John implores us to confess, so here is my sin: With few exceptions, I know most of our unhoused neighbors by what they consume in our ministry that serves breakfast every weekday. I know how many hundred meals we served last week, how many pounds of coffee we went through, how many volunteers it took to prepare and serve that food. And I know our guests, to a lesser extent, by what they produce — trash and needles, mostly.
But this woman. She knew them as people; saw them as more than their social standing or their refusal to be good producers or consumers, their refusal to strive to be better capitalists. She knew them as fellow journeyers on the road, knew them as the beloved of God.
God doesn’t see us for what we “wear”– doesn’t see the dirty, mismatched clothing, doesn’t see anyone as the addict, doesn’t define people by what they don’t have — namely, housing. God loves them as this woman does; for the people they are.
It seems, perhaps, like bad news for those of us who are competent, who are capable producers, whose addictions are socially acceptable — the addictions to helping, to achieving, to busyness, and to praise. But the same is true: God doesn’t value any of us for the role we play; doesn’t see us as the executive, the professional, the priest.
Consider the birds of the air, Jesus invites us. There’s a bird that lives near my house who has this little two-note song he repeats [doo-doo]. This morning he started at about 5:30. This bird does nothing for me, produces nothing of value, and yet I know it particularly, and if it were to go away, I would notice.
One of the few things birds can be said to produce is songs. They do not pursue ornamentation to convey status — nor do they cover up the beauty of their plumage. And God loves them, as they are, for exactly how they are. Loves them in the particularity of their song and their plumabe, recognizes the particular importance that each one holds — even the bird who only sings a two-note song.
If God values us for something other than how well we perform, something other than how good, productive, helpful, or holy we appear, then striving for the Kingdom is not the same as striving for God’s approval.
If God loves us fully and already, perhaps all that is left is for us to respond in joy.
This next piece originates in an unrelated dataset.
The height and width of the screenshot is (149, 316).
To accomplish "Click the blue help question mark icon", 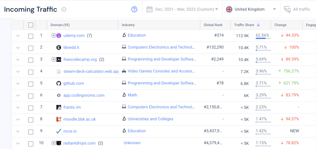I will point(134,9).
To do the work God has given us to do with gladness and singleness of heart — exactly because it brings us gladness in our hearts.
It feels to me that the only appropriate response to God’s love is to do what I love; to live in to the authenticity that God instilled within me. As Ignatius prayed it: All that I am and all that I have you have given to me, and I give it all back to you to be disposed of according to your good pleasure. Or as Marilynne Robinson put it: There are a thousand thousand reasons to live this life, all of them good.
God delights in our authentic identity, as individuals and as parishes.
Each parish represented here is a different limb on the Episcopal branch of the Jesus movement. In appreciating and delighting in our differences, we call one another to the fullness of our particular identities.
At St Luke’s, we feed people because it brings us joy. Recently, our volunteer coordinator granted one of the women our Volunteer Recognition Award, and as we thanked her the early mornings and hours of service, she said, “Thank you for giving an old widow something to care about.”
Our joy may not be your joy. Your parish might find joy in gifting the world with beauty and art, another in bringing together people of multiple cultures, another in assisting in refugee resettlement — The joy of being bound to one another is that no one parish has to do everything in striving for the kingdom; we are partners in the work, freed to respond to God’s love with joyful acts, freed to live into our particularity, because that is where God most delights in us.
You are already loved, exactly as you are. You are already loved. You are already loved.
May you respond to that love with joy.